Aufgabenstellung. Schreiben Sie aus dem Bericht über den Rennsteiglauf 2024 die Stelle von "jeder erlebt das" bis "persönliches für mich." wortgetreu ab.

Seitenauszug.
Rennsteiglauf 2024
"hei, hei, hei, ho der Rennsteiglauf, hei hei hei ho..." Ich schau auf die Uhr und hab
grade 18 richtig schöne Kilometer hinter mir. Was ich zu diesem Zeitpunkt noch
nicht wissen konnte: der Ohrwurm wird mich mindestens noch weitere fünf
Kilometer begleiten. Die Kilometer purzeln hier wie nichts von den Beinen.
Diese Landschaft... Ich hab die Augen überall. Hin und wieder die Stimmung an
der Strecke... Musikanten und begeisterte Wanderer. Die Stille unter den Läufern...
jeder erlebt das hier scheinbar genauso wie ich. Das ist schon meine dritte
Anmeldung für den Rennsteiglauf. 2019 zum Halbmarathon war ich verhindert und
konnte nicht starten. 2022 kam ich zwei Wochen vor dem Marathon frisch aus einem
Infekt raus und wollte nichts riskieren. Aber dieses Mal werde ich im schönsten Ziel
der Welt einlaufen, da bin ich mir sicher. Vielleicht fange ich aber auch hier erstmal
vorne an. Der Rennsteiglauf sollte für mich nicht nur irgendein Lauf werden,
den ich abhaken wollte. Der Rennsteiglauf hat auch etwas persönliches für mich.

[Einträge zum Auffinden von Text und Elementen]
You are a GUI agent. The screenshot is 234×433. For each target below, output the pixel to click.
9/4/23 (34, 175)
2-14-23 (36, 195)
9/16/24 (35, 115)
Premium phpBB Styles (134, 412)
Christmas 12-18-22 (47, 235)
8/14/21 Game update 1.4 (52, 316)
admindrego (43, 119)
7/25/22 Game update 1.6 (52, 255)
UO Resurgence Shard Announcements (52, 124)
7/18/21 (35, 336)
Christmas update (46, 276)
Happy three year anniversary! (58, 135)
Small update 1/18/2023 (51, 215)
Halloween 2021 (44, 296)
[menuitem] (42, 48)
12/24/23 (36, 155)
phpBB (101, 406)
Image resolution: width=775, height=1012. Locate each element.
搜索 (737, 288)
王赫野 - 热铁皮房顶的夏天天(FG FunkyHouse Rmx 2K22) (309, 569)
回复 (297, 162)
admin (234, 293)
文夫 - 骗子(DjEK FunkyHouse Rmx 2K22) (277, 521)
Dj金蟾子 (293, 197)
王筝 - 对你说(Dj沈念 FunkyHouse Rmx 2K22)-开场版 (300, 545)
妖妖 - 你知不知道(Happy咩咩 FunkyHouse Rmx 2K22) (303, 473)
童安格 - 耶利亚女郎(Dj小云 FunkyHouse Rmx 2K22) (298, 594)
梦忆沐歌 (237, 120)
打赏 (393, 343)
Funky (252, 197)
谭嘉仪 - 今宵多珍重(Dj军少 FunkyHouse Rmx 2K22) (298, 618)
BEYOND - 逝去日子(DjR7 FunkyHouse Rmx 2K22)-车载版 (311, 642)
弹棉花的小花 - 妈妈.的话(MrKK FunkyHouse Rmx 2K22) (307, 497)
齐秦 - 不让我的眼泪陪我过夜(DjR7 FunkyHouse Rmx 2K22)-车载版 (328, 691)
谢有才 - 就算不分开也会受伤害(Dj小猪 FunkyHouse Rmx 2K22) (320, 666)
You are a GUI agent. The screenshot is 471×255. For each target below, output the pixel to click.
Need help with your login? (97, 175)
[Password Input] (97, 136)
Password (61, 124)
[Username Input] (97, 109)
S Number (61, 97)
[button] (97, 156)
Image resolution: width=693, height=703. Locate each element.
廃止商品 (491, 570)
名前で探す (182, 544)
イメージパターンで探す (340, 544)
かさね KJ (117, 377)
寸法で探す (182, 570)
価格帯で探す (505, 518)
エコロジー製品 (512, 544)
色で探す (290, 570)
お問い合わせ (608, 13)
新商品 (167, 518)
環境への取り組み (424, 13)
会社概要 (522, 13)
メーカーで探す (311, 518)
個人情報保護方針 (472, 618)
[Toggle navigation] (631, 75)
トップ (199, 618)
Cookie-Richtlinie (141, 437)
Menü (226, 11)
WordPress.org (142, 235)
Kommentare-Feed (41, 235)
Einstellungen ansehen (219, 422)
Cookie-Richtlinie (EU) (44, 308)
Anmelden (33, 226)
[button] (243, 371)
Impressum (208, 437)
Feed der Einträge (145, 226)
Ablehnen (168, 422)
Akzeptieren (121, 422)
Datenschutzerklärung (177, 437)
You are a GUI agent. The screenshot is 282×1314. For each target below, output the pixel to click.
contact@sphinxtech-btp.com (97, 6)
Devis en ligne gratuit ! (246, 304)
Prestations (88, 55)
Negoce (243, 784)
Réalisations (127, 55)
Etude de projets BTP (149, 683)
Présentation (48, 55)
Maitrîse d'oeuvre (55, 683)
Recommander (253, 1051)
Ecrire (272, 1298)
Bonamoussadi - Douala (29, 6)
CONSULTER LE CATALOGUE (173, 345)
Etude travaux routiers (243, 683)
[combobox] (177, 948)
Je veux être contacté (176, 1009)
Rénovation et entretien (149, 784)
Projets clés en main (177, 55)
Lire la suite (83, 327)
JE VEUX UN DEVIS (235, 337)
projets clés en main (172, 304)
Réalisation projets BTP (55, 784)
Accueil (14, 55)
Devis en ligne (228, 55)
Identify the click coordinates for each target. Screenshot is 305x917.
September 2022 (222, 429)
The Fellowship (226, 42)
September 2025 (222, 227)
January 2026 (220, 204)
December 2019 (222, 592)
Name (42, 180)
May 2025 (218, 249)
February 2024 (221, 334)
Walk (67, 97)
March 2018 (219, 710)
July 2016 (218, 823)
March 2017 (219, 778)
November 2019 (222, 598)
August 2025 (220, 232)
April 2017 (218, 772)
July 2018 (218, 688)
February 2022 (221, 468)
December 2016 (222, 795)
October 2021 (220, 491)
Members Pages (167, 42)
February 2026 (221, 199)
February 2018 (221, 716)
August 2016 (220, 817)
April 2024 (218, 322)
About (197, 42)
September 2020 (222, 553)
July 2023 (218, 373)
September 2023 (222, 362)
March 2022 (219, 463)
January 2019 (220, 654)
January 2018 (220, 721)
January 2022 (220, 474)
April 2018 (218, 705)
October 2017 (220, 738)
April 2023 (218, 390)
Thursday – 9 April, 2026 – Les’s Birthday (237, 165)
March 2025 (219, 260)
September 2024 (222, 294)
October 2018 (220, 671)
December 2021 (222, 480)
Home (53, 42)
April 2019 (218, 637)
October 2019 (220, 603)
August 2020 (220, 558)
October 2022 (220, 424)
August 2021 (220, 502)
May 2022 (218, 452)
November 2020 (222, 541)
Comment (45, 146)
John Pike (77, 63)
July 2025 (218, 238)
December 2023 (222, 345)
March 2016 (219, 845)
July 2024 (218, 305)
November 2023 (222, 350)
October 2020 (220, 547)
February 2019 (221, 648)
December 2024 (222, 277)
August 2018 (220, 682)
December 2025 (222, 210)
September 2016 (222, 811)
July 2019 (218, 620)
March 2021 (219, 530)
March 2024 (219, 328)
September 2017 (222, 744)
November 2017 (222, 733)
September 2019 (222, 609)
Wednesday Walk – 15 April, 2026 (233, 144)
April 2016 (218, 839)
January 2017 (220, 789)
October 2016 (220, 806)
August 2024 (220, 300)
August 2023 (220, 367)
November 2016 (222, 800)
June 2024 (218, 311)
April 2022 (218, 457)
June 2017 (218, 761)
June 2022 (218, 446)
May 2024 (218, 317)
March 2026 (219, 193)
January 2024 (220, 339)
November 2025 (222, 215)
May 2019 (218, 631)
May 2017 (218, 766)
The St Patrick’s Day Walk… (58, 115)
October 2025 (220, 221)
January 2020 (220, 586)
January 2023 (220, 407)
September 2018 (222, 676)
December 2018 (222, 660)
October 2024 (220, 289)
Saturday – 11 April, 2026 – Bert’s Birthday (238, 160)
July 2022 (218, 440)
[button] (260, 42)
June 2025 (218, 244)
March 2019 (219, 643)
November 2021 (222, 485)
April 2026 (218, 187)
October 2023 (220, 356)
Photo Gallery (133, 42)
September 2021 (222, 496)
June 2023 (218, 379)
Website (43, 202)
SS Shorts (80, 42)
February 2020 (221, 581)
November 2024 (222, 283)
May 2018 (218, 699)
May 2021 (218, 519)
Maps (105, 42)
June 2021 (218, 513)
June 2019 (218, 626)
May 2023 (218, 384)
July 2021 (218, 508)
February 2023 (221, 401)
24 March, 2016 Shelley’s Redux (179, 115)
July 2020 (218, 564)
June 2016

Erwartete Antwort.
jeder erlebt das hier scheinbar genauso wie ich. Das ist schon meine dritte
Anmeldung für den Rennsteiglauf. 2019 zum Halbmarathon war ich verhindert und
konnte nicht starten. 2022 kam ich zwei Wochen vor dem Marathon frisch aus einem
Infekt raus und wollte nichts riskieren. Aber dieses Mal werde ich im schönsten Ziel
der Welt einlaufen, da bin ich mir sicher. Vielleicht fange ich aber auch hier erstmal
vorne an. Der Rennsteiglauf sollte für mich nicht nur irgendein Lauf werden,
den ich abhaken wollte. Der Rennsteiglauf hat auch etwas persönliches für mich.